Sunday, June 8, 2014

2. Kill Bill: Vol. 2 (2004)

Victoria,

I’m going to start by responding to your quote with another one, this time from Tarantino himself:

“I’ve had people write that I’ve seen too many movies.  In what other art form would being an expert be considered a negative?  If I were a poet, would I be criticized for knowing too much about Sappho?  Or Aristotle?”

I think those words, Tarantino’s own, speak to your point, and against DFW’s.  Because you’re right - the source of Tarantino’s irreverence, in this film or any other, is a sincere love and affection for the medium of film, and for the kinds of stories film tells.  It’s the same for French New Wave directors, like Godard or Truffaut, or for David Lynch for that matter.  Director’s such as these, who imbue their work with evident discipline and attention to craft, simply don’t make film their life work if they aren’t in love with everything about it.



And again, you’re right, Kill Bill Vol. 2 is at its heart a love story, between Bill and Beatrix to a certain extent, but even more so between Tarantino and the silver screen.

My favorite way to think about this film, and its preceding volume, is as a postmodern movie about movies.  The meta-narrative here is a revenge-fueled love story, which, in typical postmodernist fashion, is at once contradictory and profoundly honest.  It’s worth noting how universally these emotions resonate, both in real life and across film history.  Tarantino is showing us our basest feelings, the things that can be vulgar and beautiful and most profoundly human in us, and reminding us that these are the sentimental fuels powering most of the cinema we consume.  This can be seen most clearly in the scene in which B.B. asks if she can watch Shogun Assassin, a notoriously violent film about a man avenging his lost love.  B.B., already established as a kind of less-than-innocent innocent, desires this film because, as a human, it is natural to be attracted to this sort of narrative material.  A viewer’s first response, “Shogun Assassin?” is necessarily followed by, “Of course, Shogun Assassin.”

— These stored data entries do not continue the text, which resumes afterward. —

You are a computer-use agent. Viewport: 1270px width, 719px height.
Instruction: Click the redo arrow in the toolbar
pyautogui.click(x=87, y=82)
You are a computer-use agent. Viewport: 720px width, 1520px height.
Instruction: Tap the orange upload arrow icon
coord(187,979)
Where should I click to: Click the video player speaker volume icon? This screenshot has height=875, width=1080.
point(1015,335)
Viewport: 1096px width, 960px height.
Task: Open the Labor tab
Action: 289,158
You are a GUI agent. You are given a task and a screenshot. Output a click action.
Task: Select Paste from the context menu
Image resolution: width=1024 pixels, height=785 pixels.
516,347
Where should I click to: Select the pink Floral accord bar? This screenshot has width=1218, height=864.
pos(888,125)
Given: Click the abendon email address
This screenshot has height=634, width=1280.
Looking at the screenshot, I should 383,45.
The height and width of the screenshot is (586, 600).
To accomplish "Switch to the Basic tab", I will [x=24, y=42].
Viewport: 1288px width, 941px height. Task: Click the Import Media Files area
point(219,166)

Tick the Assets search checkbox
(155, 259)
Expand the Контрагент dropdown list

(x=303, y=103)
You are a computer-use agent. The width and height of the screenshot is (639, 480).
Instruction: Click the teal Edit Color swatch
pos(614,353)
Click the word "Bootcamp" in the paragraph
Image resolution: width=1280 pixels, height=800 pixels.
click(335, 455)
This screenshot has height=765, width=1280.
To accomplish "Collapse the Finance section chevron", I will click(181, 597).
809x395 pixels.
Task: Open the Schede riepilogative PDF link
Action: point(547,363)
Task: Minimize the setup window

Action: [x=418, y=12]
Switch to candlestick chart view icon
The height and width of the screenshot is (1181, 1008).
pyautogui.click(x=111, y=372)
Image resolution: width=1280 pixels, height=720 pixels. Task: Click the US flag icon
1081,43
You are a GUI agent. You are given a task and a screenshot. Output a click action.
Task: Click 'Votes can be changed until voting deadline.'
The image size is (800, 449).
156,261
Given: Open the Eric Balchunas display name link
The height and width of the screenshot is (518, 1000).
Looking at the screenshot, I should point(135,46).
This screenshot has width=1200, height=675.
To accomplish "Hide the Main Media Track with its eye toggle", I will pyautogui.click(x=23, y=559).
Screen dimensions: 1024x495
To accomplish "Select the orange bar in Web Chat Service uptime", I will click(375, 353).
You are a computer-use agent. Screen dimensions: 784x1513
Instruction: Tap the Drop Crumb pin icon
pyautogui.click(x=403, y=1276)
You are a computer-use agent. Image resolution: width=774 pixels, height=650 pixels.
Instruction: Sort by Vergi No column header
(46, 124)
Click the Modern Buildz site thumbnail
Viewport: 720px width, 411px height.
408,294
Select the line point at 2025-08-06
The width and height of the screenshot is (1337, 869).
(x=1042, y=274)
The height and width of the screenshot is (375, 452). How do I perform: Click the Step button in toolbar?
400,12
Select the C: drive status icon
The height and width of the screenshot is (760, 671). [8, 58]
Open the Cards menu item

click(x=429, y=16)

The metatext of the film works its way out through a variety of styles and genres, moving from East to West and back again.  Some of these are fun, some serious, and some absurd, but their points of connection are only possible because of the time and attention Tarantino has invested in knowing genre inside and out.  I’m reminded of the aphorism that before you can break the rules you have to master them.  Tarantino may not have mastered the “rules,” but he certainly knows them inside and out to the extent that he can play with them, bend them, and weave them effortlessly together with the conventions of other genres.  He questions them pretty severely too, like in the scene in which Pai Mei, a supposedly ageless Kung Fu master, is poisoned by his vindictive pupil Elle.  And why not?  Pai Mei is a vulnerable human just like everyone else in the story, he’s just not thought of as such when figured into the genre conventions of a 70’s low-budget kung fu film.



It’s this type of irony that is so satisfying, and that the film utilizes to show us just how great movies can be.  Movies can make ordinary men and women into ageless Kung Fu masters, or vengeful Bride assassins, or menacing crime-boss pimps.  Films are where fantasy becomes reality, and vice versa.